Vincenzo da Filicaja – poet

Patriotic writer was inspired by victory against the Turks

Da Filicaja earned comparisons with the great poet Petrarch
Da Filicaja earned comparisons
with the great poet Petrarch
Vincenzo da Filicaja, a writer and a politician whose poetry has been compared with that of the great Italian poet Petrarch, died on this day in 1707 in Florence.

Da Filicaja’s six celebrated odes inspired by a famous battle victory led to scholars placing him on a level with some of the greatest Italian poets.

He was also a respected politician and was named governor of Volterra and Pisa by Cosimo III, the Grand Duke of Tuscany, who later appointed him to serve in the Tuscan Senate.

Born into an aristocratic family in Florence in 1642, Da Filicaja was educated by Jesuits before going to Pisa University to study law. In Pisa, he was inspired by the historical associations he saw that were linked with the former glory of the republic of Pisa.

The banners and emblems of the Order of St Stephen, which had its seat in Pisa, had great significance for the young student, who knew that the navy of this military order, created by Cosimo I de’ Medici, formed the main defence of his country and its commerce against Turkish, Algerian and Tunisian corsairs.

After returning to Florence, Da Filicaja married Anna Capponi in 1673, the daughter of a senator and marquis, and he went to live in the Tuscan countryside, where his main interest was writing Italian and Latin poetry.

Da Filicaja earned comparisons with the great poet Petrarch
Da Filicaja earned comparisons
with the great poet Petrarch
He became a member of the Accademia della Crusca, a society for scholars of Italian linguistics and philology, which is now the oldest linguistic academy in the world.

Other scholars and writers he met there, such as the poet Francesco Redi, helped him to gain access to Medici court patronage.

Da Filicaja’s imagination was fired by the deliverance of Vienna from the Turks in 1683 and he composed six odes to celebrate the victory.  Redi showed Da Filicaja’s verses to his own royal patron and sent them to the foreign princes whose noble deeds were praised in them. The quality of Da Filicaja’s odes celebrating the victory of John III Sobieski in the Battle of Vienna is what made many scholars consider him to be on a level with some of the greatest Italian poets.

Christina, the ex Queen of Sweden, contacted Da Filicaja from her exile in Rome, offering to pay for the education of his two sons and to keep the generous gesture a secret. And in 1691, Da Filicaja became a member of the Academy of Arcadia, a literary academy founded in Rome.
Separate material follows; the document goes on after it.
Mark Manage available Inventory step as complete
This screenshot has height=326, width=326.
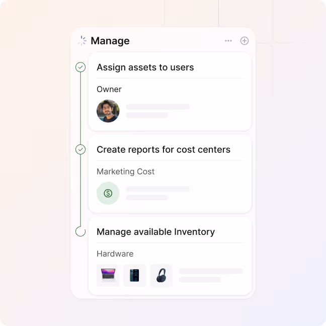click(80, 231)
Cosimo III made the poet the commissioner of official balloting and governor of Volterra, where Da Filicaja tried to improve public morality. He was also made governor of Pisa in 1700 and he became so popular that when he left office the inhabitants of both cities petitioned to have him brought back.

Cosimo III made him a Senator in Florence, where he spent the last years of his life. After he died, at the age of 64, he was buried in the family vault of the Church of San Pietro in Florence and a monument was erected in his memory in the Basilica di Santa Croce in the city by his only surviving son, Scipione Filicaja.

The Palazzo della Carovana, which was built by Vasari for the Knights of St Stephen
The Palazzo della Carovana, which was built
by Vasari for the Knights of St Stephen

Travel tip:

Pisa’s most popular tourist attraction by a long way is the Campo dei Miracoli, site of the famous Leaning Tower, which features a beautiful Romanesque cathedral and an equally impressive baptistry. For many visitors, the Campo dei Miracoli is all they come to see, yet there is much more to Pisa than the Leaning Tower. The University of Pisa remains one of the most prestigious in Italy, while the student population ensures a vibrant cafe and bar scene. There is also much to see in the way of Romanesque buildings, Gothic churches and Renaissance piazzas. Interesting churches include Santa Maria della Spina, which sits next to the Arno river, while Piazza dei Cavalieri is notable for the Palazzo della Carovana, built by Giorgio Vasari in 1564 as the headquarters for the Knights of St Stephen.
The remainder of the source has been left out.